A team led by the Southwest Research Institute (SwRI) has created a model of the early impacts on Venus to explain how Earth's sister planet maintained a young surface despite not having plate tectonics. By comparing the early collision history of Earth and Venus, they believe that Venus received more high-speed, high-energy impacts. These impacts caused a very hot core to form, which created prolonged volcanism and altered the surface of the planet.

"One of the mysteries of the inner solar system is that, despite their similar size and volumetric density, Earth and Venus behave in a strikingly different way, which particularly affects the processes that drive materials on the planet," said Dr. Simona Marki, lead author of a new paper on these findings in Nature Astronomy.


The Earth's moving plates are constantly changing its surface as blocks of crust collide and form mountain ranges, and in some places volcanoes. Venus has more volcanoes than any other planet in the solar system but its surface is just one continuous slab. More than 80,000 volcanoes – 60 times more than Earth – played an important role in renewing the face of the planet through floods of lava, which may continue to this day. Previous simulations had difficulty creating scenarios that support such a level of volcanism.

"Our latest models show that multi-year volcanism caused by early energetic collisions on Venus provides a compelling explanation for the young age of the surface," said Yale University co-author Professor Ion Korenga. "This enormous volcanic activity is fed by a very hot core, which causes intense internal melting."


This high-resolution computer simulation (one million particles) shows a body with a diameter of 3,000 km hitting Venus head-on at a speed of 30 km per second. On the left side, the colors indicate different materials: brown - the core of Venus, white - the core of the body and green - the silicate shell of both objects. The colors on the right indicate the temperature of the materials.
Credit: Southwest Research Institute

Earth and Venus were formed in the same neighborhood of the solar system when solid materials collided with each other and gradually coalesced to form the two rocky planets. The slight difference between the planets' distances from the Sun changed their vulnerability history, especially the number and outcome of these events. The reason for this difference is that Venus is closer to the Sun and moves faster around it, and this adds energy to the impact conditions. In addition, in the wake of the collisional growth, colliding objects originating from beyond the Earth's orbit are usually dominant and need higher levels of orbital eccentricity to collide with Venus compared to a collision with Israel, therefore the impacts are stronger.

If the impacts on Venus were at a much higher velocity than on Earth, several large impacts could have had drastically different results, with important implications for subsequent geophysical evolution. This multidisciplinary team combined expertise in modeling large-scale collisions and geodynamic processes to assess the impact of these collisions on the long-term evolution of Venus.

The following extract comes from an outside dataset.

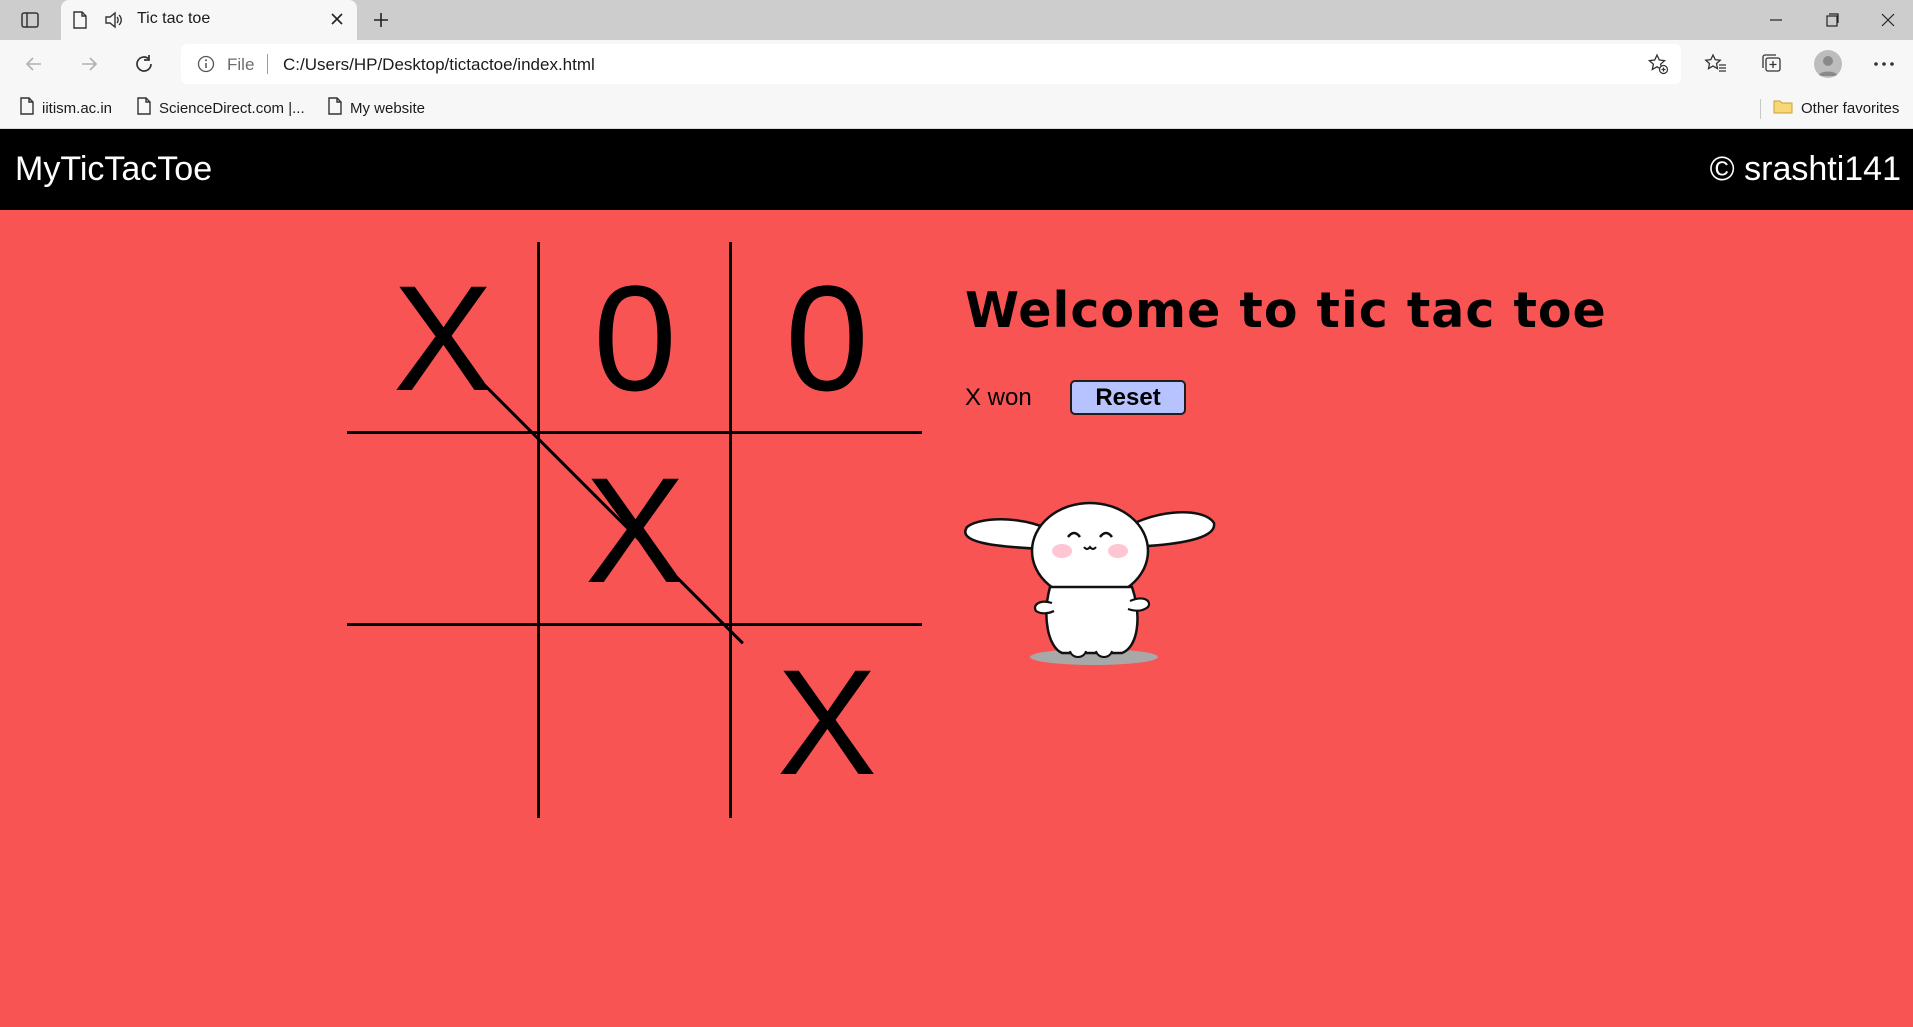 Image resolution: width=1913 pixels, height=1027 pixels. I want to click on url-text: C:/Users/HP/Desktop/tictactoe/index.html, so click(439, 65).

for the scientific article

More of the topic in Hayadan:

2 תגובות

  1. It wouldn't take much for the earth to reach the state of Venus, if the earth had a slow rotation around its axis and no moon, there would be no life and the temperature would reach the order of magnitude of Venus, in our time man does everything, literally everything, to bring the earth to the state of Venus, An advanced technological society consumes tremendous energy that is fossilized in the earth, and destroys itself. It is possible that alien civilizations destroyed themselves due to increased consumption of energy from the planet, and therefore there are not many alien civilizations.